What is expected
An exact copy of every record below is needed, with the pictures left out.

Data for analysis
━━━━━━

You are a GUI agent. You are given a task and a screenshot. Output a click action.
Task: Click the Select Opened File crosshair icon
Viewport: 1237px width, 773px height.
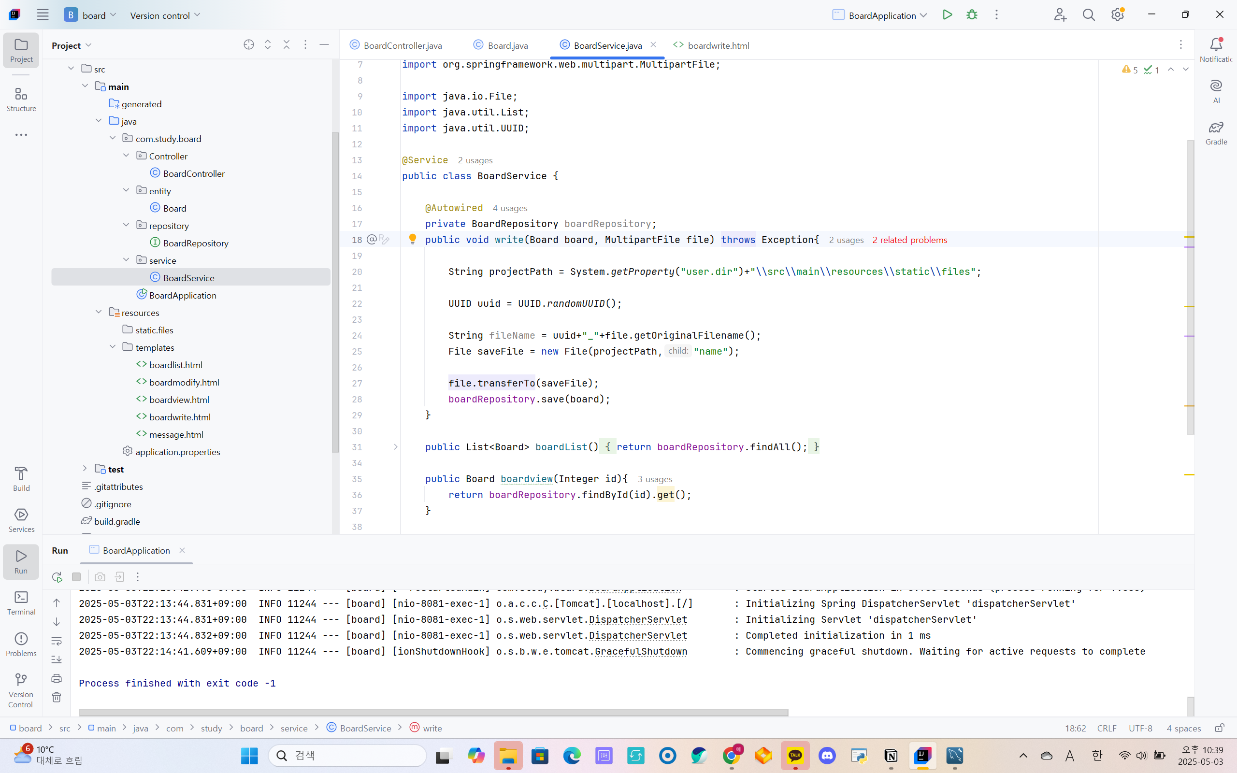248,45
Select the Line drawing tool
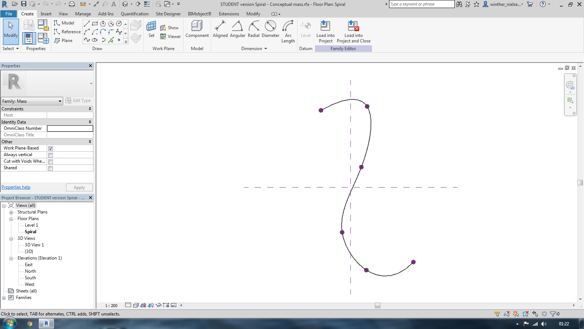584x329 pixels. 87,23
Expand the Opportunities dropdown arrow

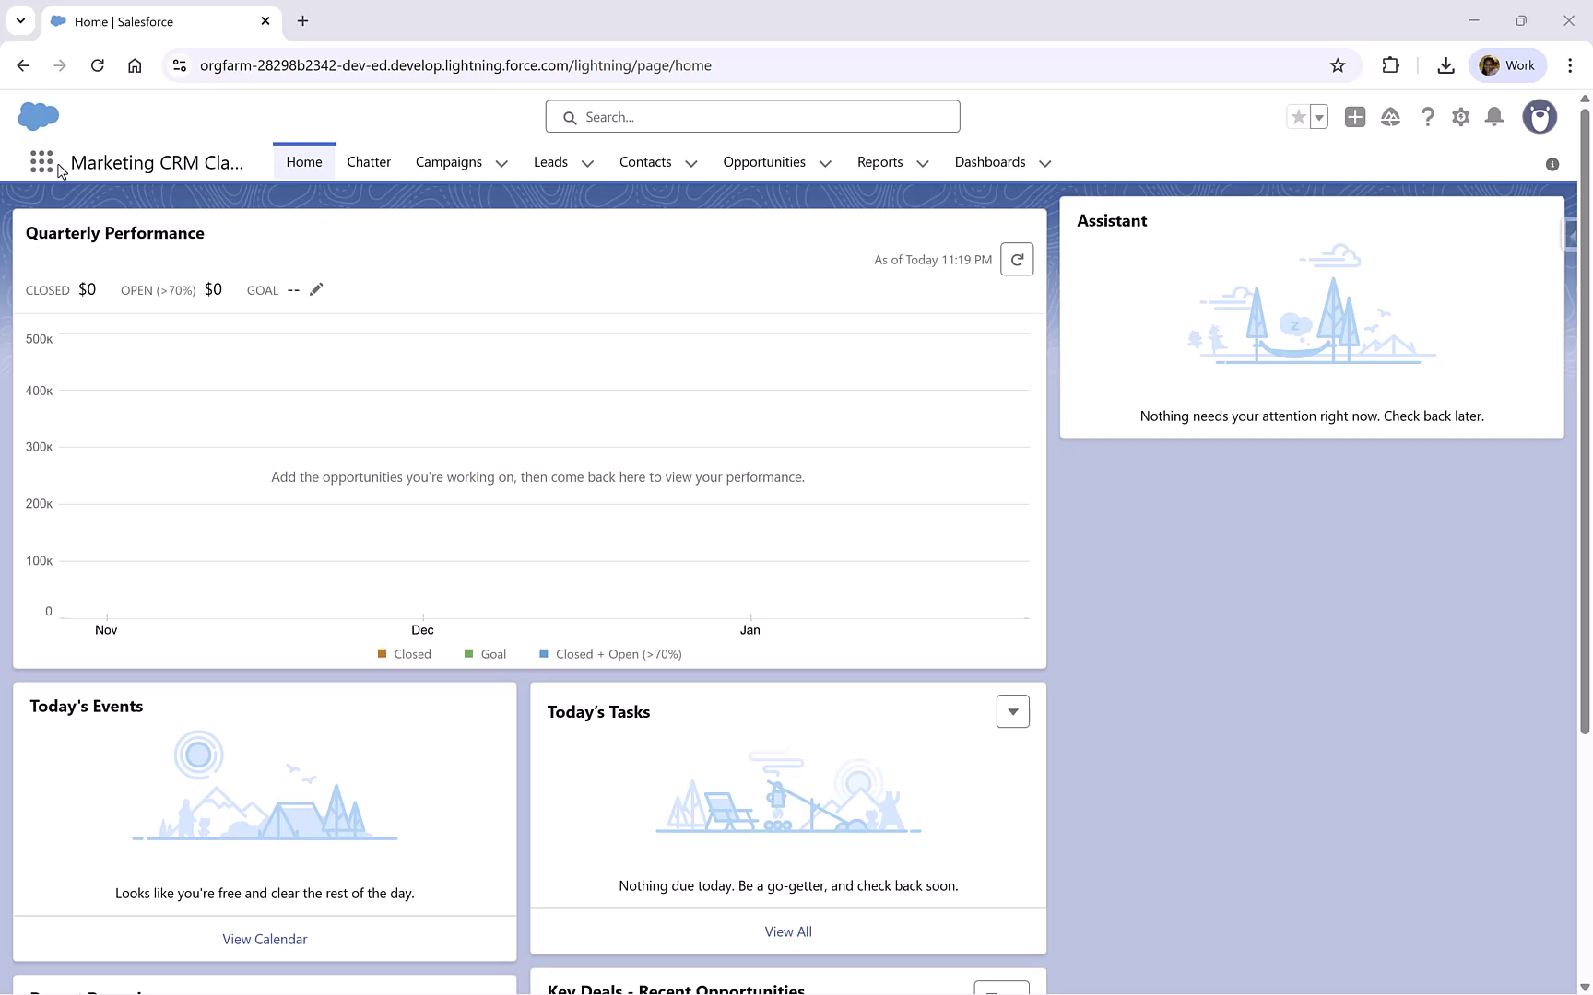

━━━━━━

Response to this exercise
You are a GUI agent. You are given a task and a screenshot. Output a click action.
Task: Click the Select Opened File crosshair icon
Viewport: 1237px width, 773px height.
248,45
Select the Line drawing tool
584x329 pixels. 87,23
Expand the Opportunities dropdown arrow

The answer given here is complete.